Der kurze Sportauspuff erzeugt einen höllischen Lärm sowohl beim Starten wie beim Beschleunigen. Das Auto ist kompakt, das Cockpit eng. Wenn der Beifahrersitz nicht vom Fahrer versetzt wäre, würden sich unsere Schultern berühren. Ich spüre sofort, wie gut es auf Lenkbewegungen und Gasschübe reagiert. Schließlich ist dieses Auto ein Rennwagen, der für Bergrennen umgewandelt worden war: Bei den ersten beiden Haarnadelkurven dreht es mit der Lässigkeit einer Bergziege ein. Auf der verschneiten Bahn muss Jakub mit äußerster Konzentration fahren. Das Auto ist kurz und das meiste Gewicht befindet sich in der Mitte, deswegen fühlt es sich an, also könnten wir uns bei der kleinsten Unachtsamkeit drehen. Wenn wir andere Autos überholen, werden immer erhobene Daumen gereckt. Keine Frage, hier im Schnee zu fahren, ist dann doch wie der Silberstreif am Horizont, denn die ursprünglich vorgesehene Eisbahn steht leider nicht zur Verfügung.
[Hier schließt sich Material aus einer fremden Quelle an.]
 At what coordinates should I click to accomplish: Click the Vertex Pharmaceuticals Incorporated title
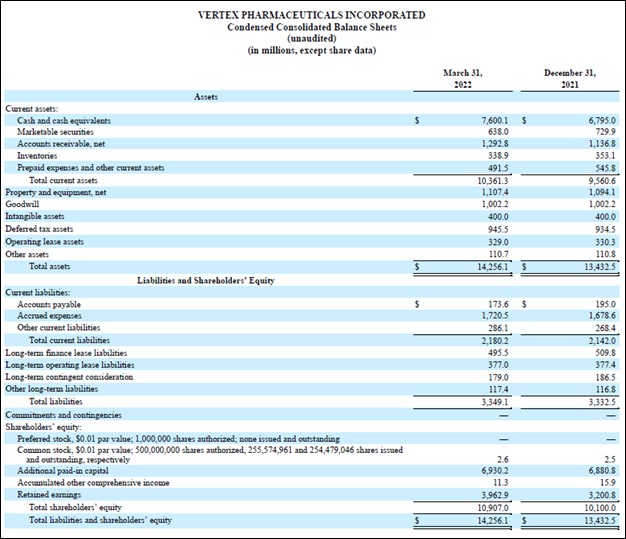pos(312,15)
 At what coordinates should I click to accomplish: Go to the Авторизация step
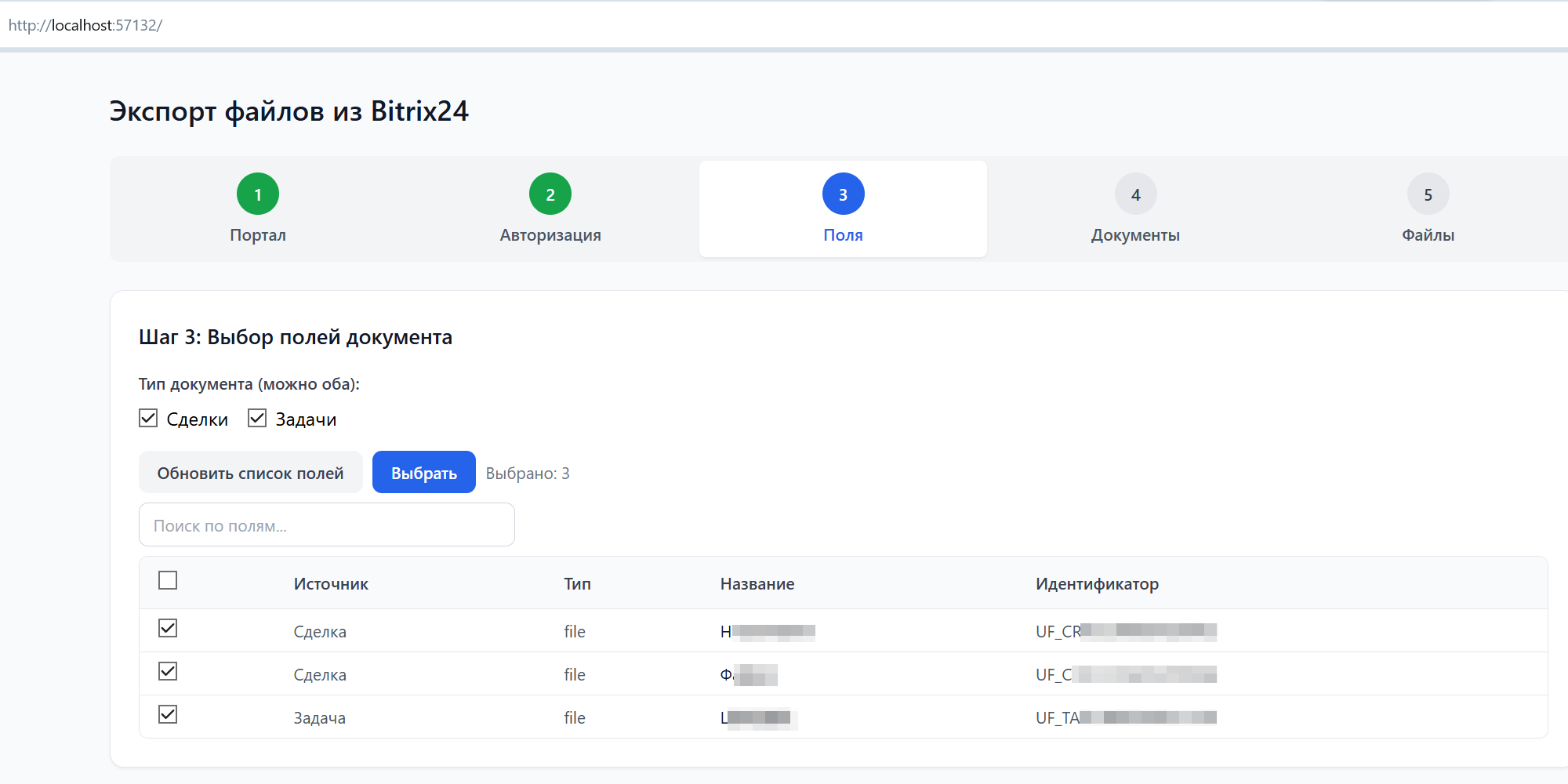(550, 235)
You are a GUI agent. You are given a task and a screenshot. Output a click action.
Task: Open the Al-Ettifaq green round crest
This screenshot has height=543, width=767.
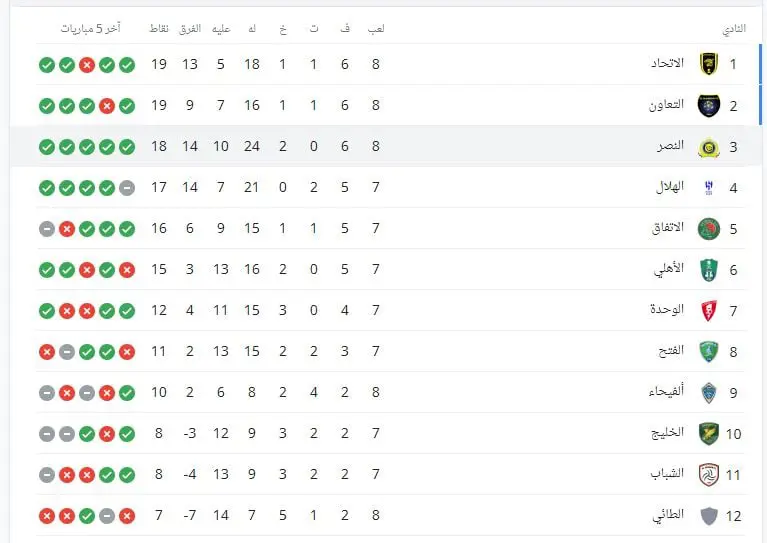point(708,229)
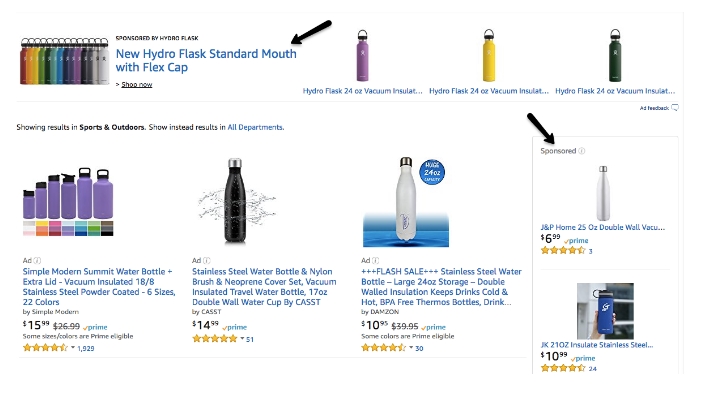
Task: Open 'New Hydro Flask Standard Mouth' headline
Action: click(x=206, y=60)
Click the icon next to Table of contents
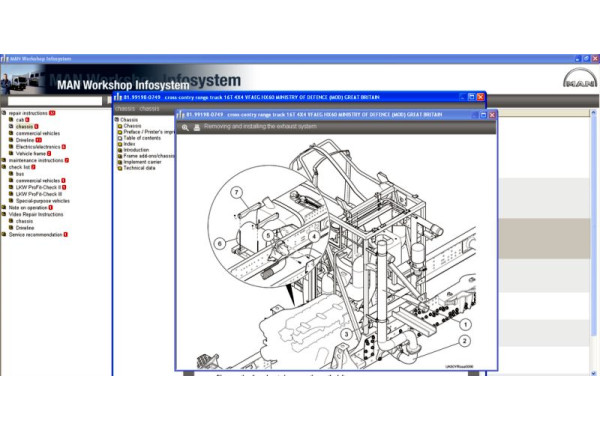The height and width of the screenshot is (430, 600). (x=119, y=137)
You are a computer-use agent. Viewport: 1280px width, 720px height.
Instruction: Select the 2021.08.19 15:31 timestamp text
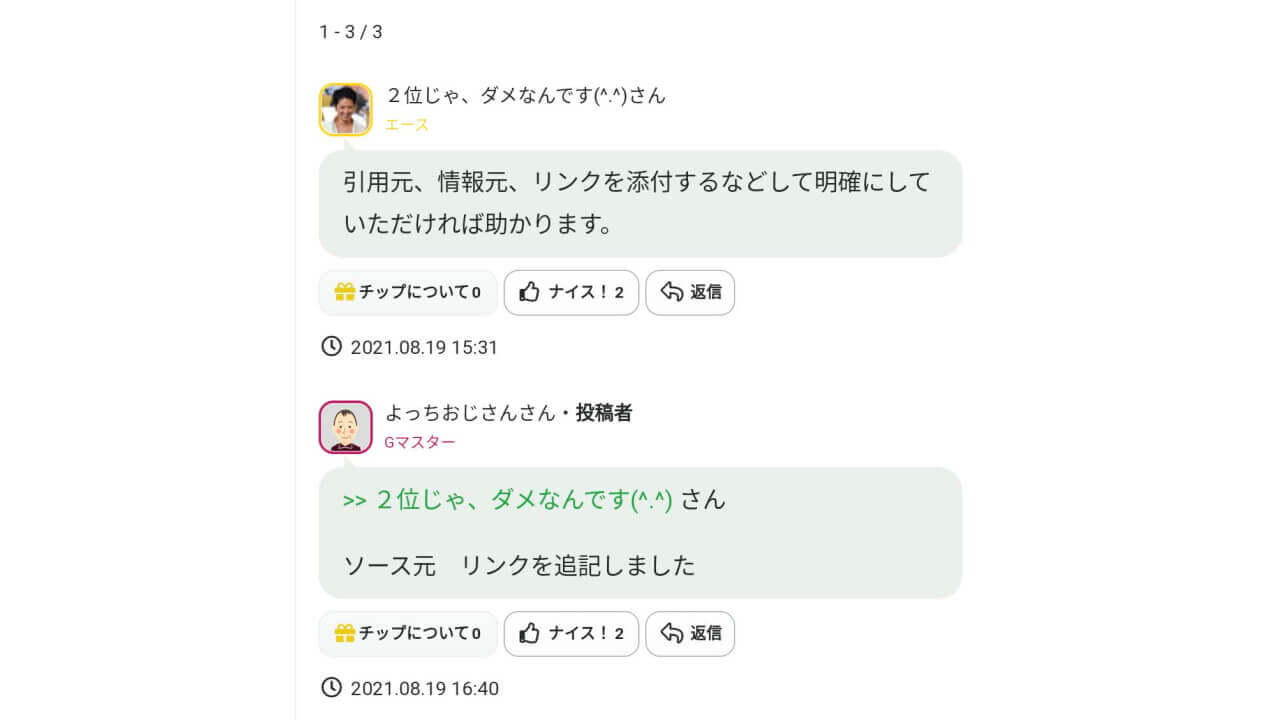tap(424, 348)
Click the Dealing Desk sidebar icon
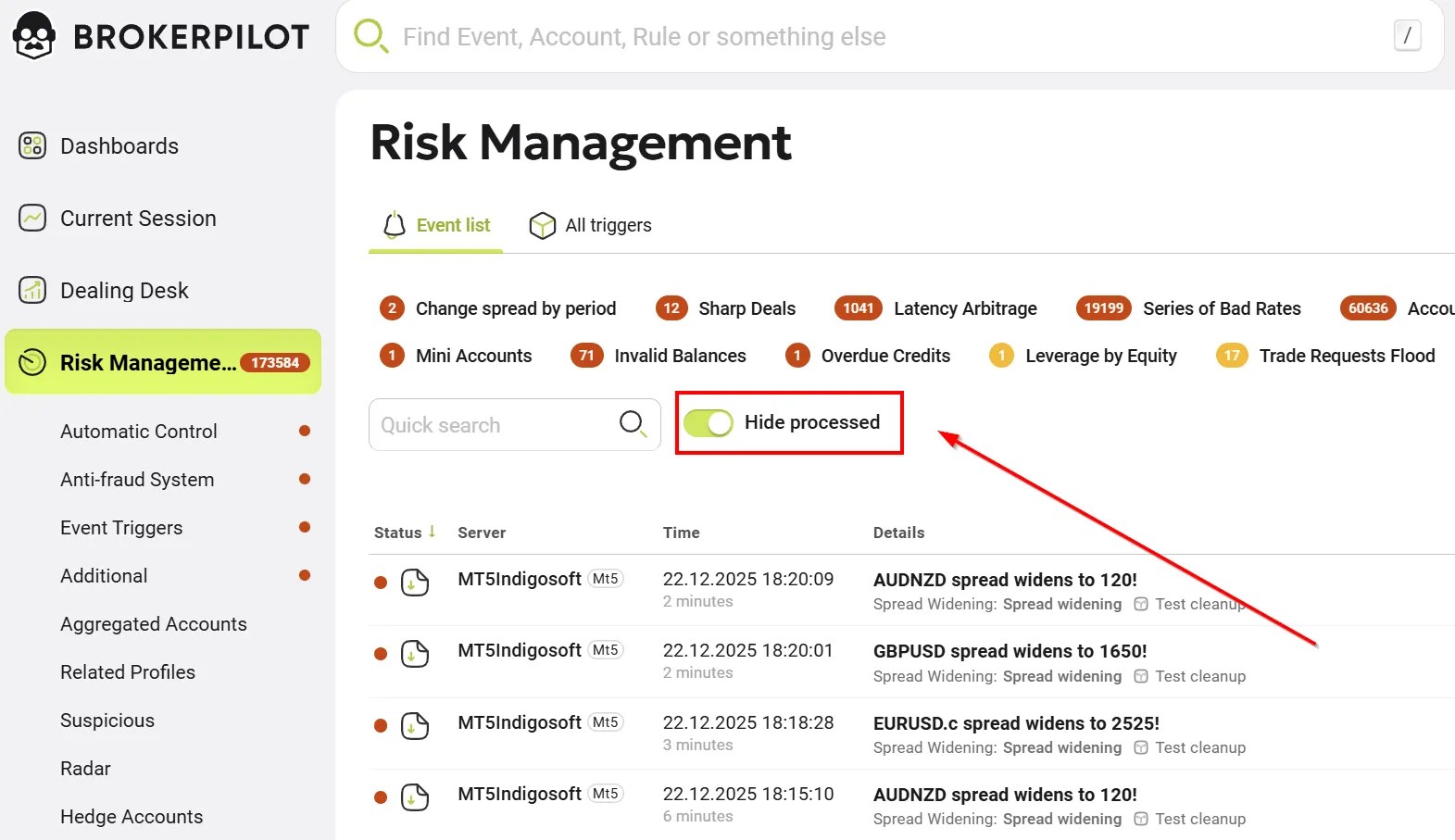 32,290
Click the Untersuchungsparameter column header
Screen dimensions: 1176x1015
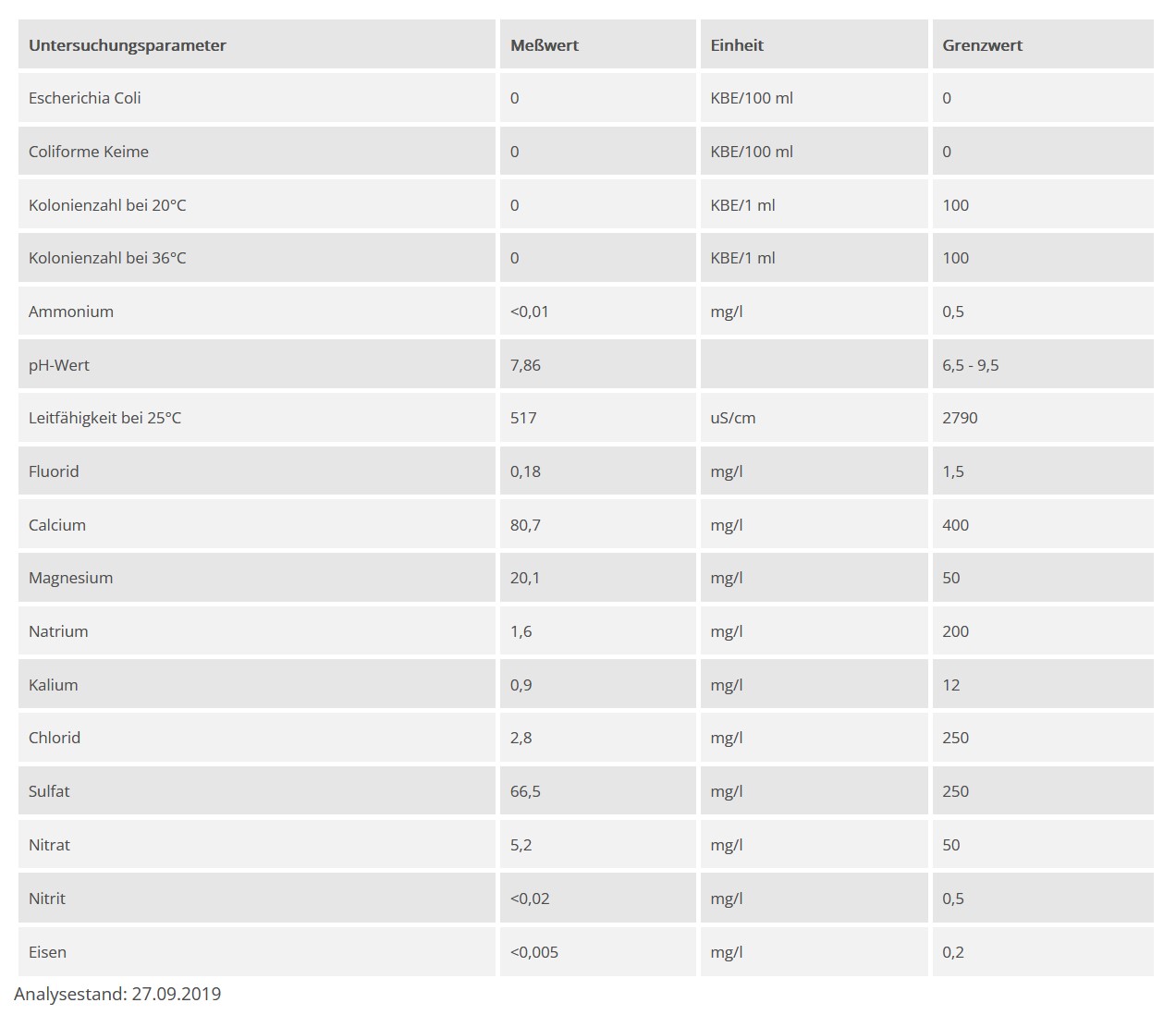click(x=128, y=45)
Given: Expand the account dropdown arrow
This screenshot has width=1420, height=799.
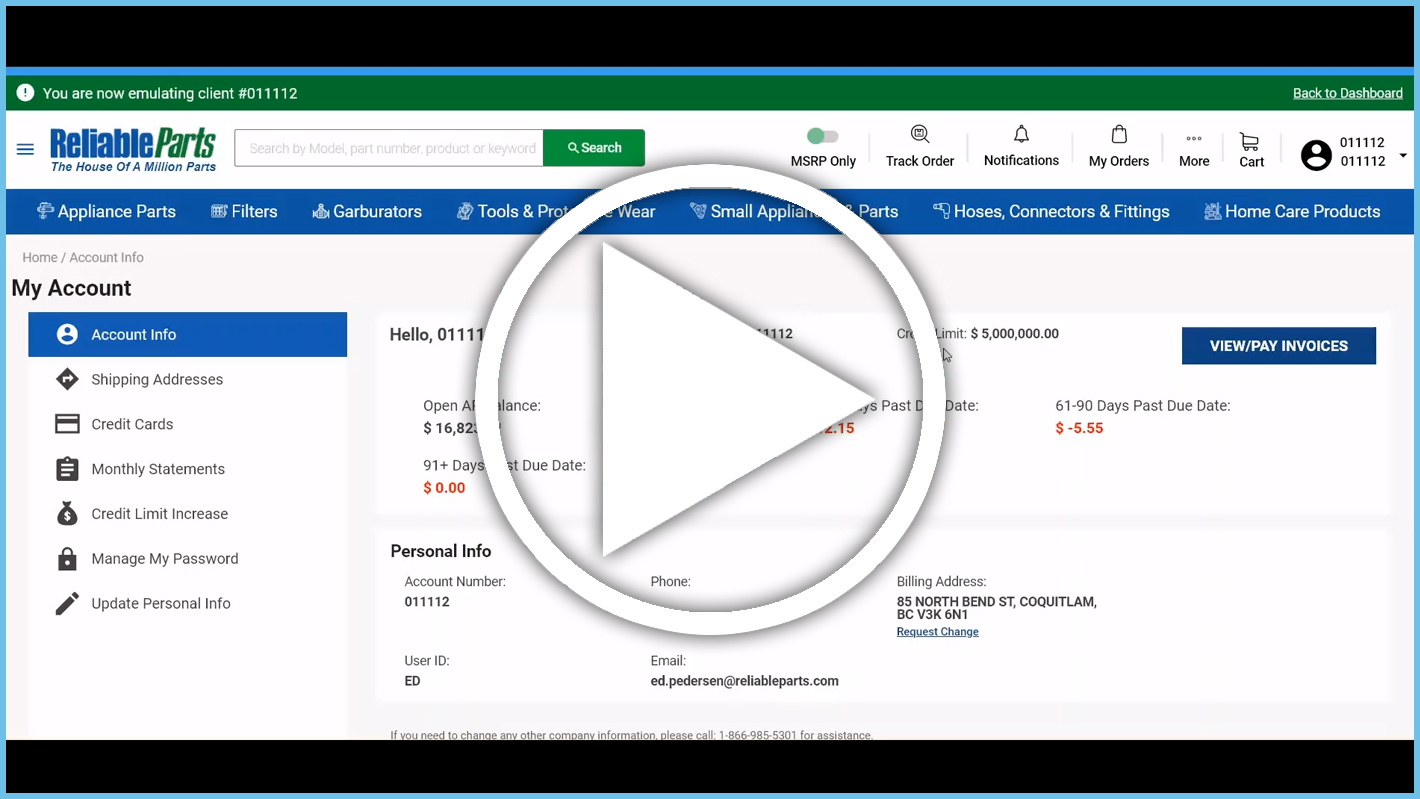Looking at the screenshot, I should tap(1403, 155).
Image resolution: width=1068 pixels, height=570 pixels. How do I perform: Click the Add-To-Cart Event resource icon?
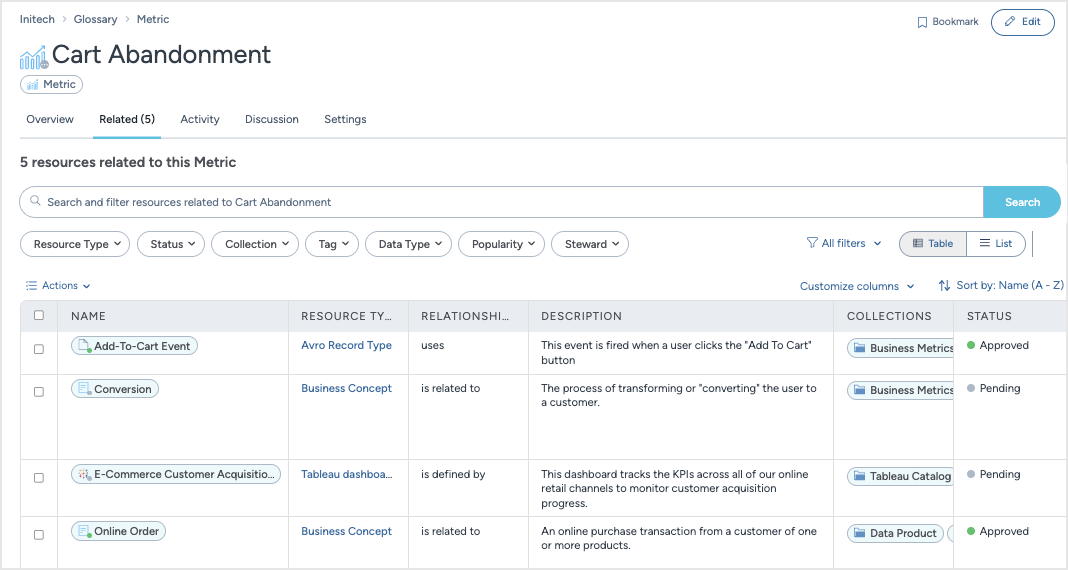click(83, 346)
Wir kommen an einer Bushaltestelle auf der Passhöhe zum Stehen und sind sofort von Menschen umzingelt, die unbedingt einen Blick auf dieses Auto werfen wollen. Der A220 hatte vielleicht ein wenig Pech mit seiner ursprünglich angedachten Motorsport-Kernkompetenz, aber mit seinem fast niedlichen, eigenwilligen Aussehen ist er ein Publikumsmagnet. Ein Feststellung, die kein geringerer als Jürgen Clauss macht - der berühmte Alpine-Sammler und Gründer des Alpine Lab war in St. Moritz, um das La Squadra Team zu unterstützen und uns auf dieser Bergtour zu begleiten.

Wird der AGTZ Twin Tail genauso erfolgreich sein? Wenn man von der Resonanz im Internet ausgeht, dann stehen die Chancen gut – darauf zählen Zagato und La Squadra. Wer weiß, vielleicht gelingt es uns auch, sie zu überzeugen, einen AGTZ nach Rennspezifikation zu konstruieren und damit in Le Mans anzutreten. Alle Welt liebt eine Comeback Story und die „verlorene“ Ehre des ursprünglichen Alpine-Teams wieder herzustellen, hätte den Nimbus von Rocky Balboas Comeback in der 14. Runde des ersten Films.